A situação expõe um contraste politicamente desconfortável para a gestão municipal. Wesley atua como cabo eleitoral de Samantha Iris (PL), esposa do prefeito Abilio Brunini (PL). Ele ajudou a pedir votos para a atual vereadora e para o próprio Abilio, mas acabou atingido por uma ação conduzida justamente pela administração comandada pelo marido dela.
O relato do morador também entra em choque com a versão divulgada pela Prefeitura. Segundo o município, a operação demoliu cerca de oito edificações desocupadas e teria sido precedida por uma verificação da Assistência Social e da Secretaria de Ordem Pública para garantir que nenhum imóvel habitado fosse atingido.
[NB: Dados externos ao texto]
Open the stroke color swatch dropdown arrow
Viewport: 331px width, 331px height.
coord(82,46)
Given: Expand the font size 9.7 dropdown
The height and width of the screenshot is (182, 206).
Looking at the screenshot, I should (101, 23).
Se Wesley realmente vivia no local, a Prefeitura precisa explicar como o levantamento prévio não identificou a presença do morador e por qual motivo ele teria sido deixado sem uma alternativa de moradia. A gestão também deve esclarecer se houve notificação antecipada e se algum atendimento emergencial foi oferecido.
O município afirma que a área apresenta alto risco hidrológico, possui nascentes, solo arenoso, histórico de alagamentos e não poderia ser regularizada. As condições ambientais podem justificar a desocupação, mas não dispensam o poder público de identificar e prestar assistência às pessoas atingidas.
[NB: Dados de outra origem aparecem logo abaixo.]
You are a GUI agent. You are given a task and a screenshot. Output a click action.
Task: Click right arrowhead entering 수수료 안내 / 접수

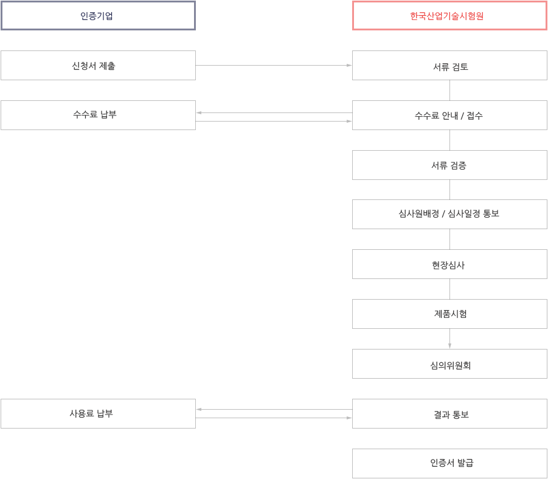click(349, 121)
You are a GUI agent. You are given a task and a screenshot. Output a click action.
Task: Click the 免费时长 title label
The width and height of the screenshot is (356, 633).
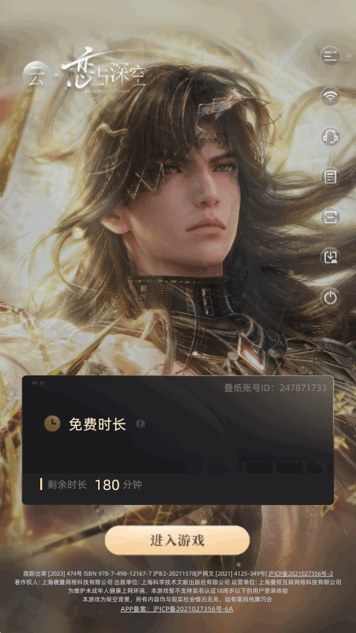[x=98, y=424]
Abilio anunciou que pretende intensificar o combate às novas ocupações em Cuiabá. O caso de Wesley, porém, mostra que, antes de ampliar as demolições, a Prefeitura precisa assegurar que a política de fiscalização não deixe moradores ao relento. Samantha Iris também deve explicações ao homem que trabalhou por sua eleição e que agora afirma não ter sequer um teto para morar.